> Text section:

• • • • •

Ah hem, thats technologist to you Troy. 

I figured the X-ray would give a hint at what in the heck is in there with out anyone messin up there Titan and ending up with a $500 paper weight. :huh:


----------



## this_is_nascar (Nov 7, 2007)

arewethereyetdad said:


> :laughing: Forgot that we have a resident X-Ray technician among our ranks. That will come in handy when you accidentally swallow your Titan, PSM.
> 
> Nice review, T.I.N. Mine arrives tomorrow, but I played with them at SHOT (including PK's #001) and those beta units were smooth as silk when you turned them, like a smooth stereo knob. I saw griff's Titan yesterday and, yep, it's tight, as all the "production" versions seem to be thus far.
> 
> ...



Thanks for the feedback. The "grittiness" seems to get better with use. To be honest, it doesn't bother me. I mentioned it only as an observation. I have absolutely no intention of trying to get lube in there. I figure SF knows much better than I how to maintain the light. If it was supposed to get lube from the end-user, I'd suspect SF would have mentioned it and make it accessible to the user.

• • • • •

> Information given:
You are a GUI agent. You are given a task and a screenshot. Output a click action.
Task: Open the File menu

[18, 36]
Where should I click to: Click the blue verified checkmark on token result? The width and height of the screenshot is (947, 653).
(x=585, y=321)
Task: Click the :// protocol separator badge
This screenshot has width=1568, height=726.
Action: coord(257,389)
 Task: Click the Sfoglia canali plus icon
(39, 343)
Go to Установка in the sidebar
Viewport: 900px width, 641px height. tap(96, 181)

• • • • •

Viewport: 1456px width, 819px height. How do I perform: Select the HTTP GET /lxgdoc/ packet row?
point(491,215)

• • • • •

> The problem:
Resume the forum thread about the Titan light where it stops. The data has nothing to do with the text.

> Answer to this problem:
I carried the light all day today. It went un-noticed clipped to my right front pocket (hanging down inside the pocket). In that same pocket, I carry a small Benchmade Ti knife and a Mini-Bic lighter. I'd imagine at some point, they were bumping up against the Titan. I'm fine with that, since I have no intentions of baby'ing this light.


----------



## jufam44 (Nov 7, 2007)

Any beamshots of the titan in action?


----------



## this_is_nascar (Nov 7, 2007)

Not from me, however others have posted some in the other Titan threads.


----------



## PoliceScannerMan (Nov 8, 2007)

Just got #313 in. Not a good first impression, right below where it says "313 OF 1000" there is a 1.5" scratch. Not a scuff, a scratch!  

Doesnt really bother me, but let ME put the scratches on it. Damn. :sigh: 

"Luxury" Flashlights should come like jewelry, with no scratches. 

The tint on mine is cool, I like warm tint. The tint is cooler than the XO Lioncubs I own. (The cubs are pure white) I'll get used to it.

As far as the UI goes, I love it. Mine has a detent to turn it off, kinda clicks off. Mine is not smooth to turn, but its surley not "gritty" or "harsh". I am satisfied with the action turning the bezel, its pretty smooth. 

Havent messed with the laynard thingy yet.

My lens and reflector are VERY clean, I'm impressed.

I cant comment on brightness, as its still daylight.

My impression, I kinda knew what I was getting after messin with one @ SHOT. I am not happy with the tint, or the scratch, but am pleased with the UI and the turning action. 

I like it. The ultra-low levels on the Seoul powered Titan is where this light really _shines_. :twothumbs


----------



## this_is_nascar (Nov 8, 2007)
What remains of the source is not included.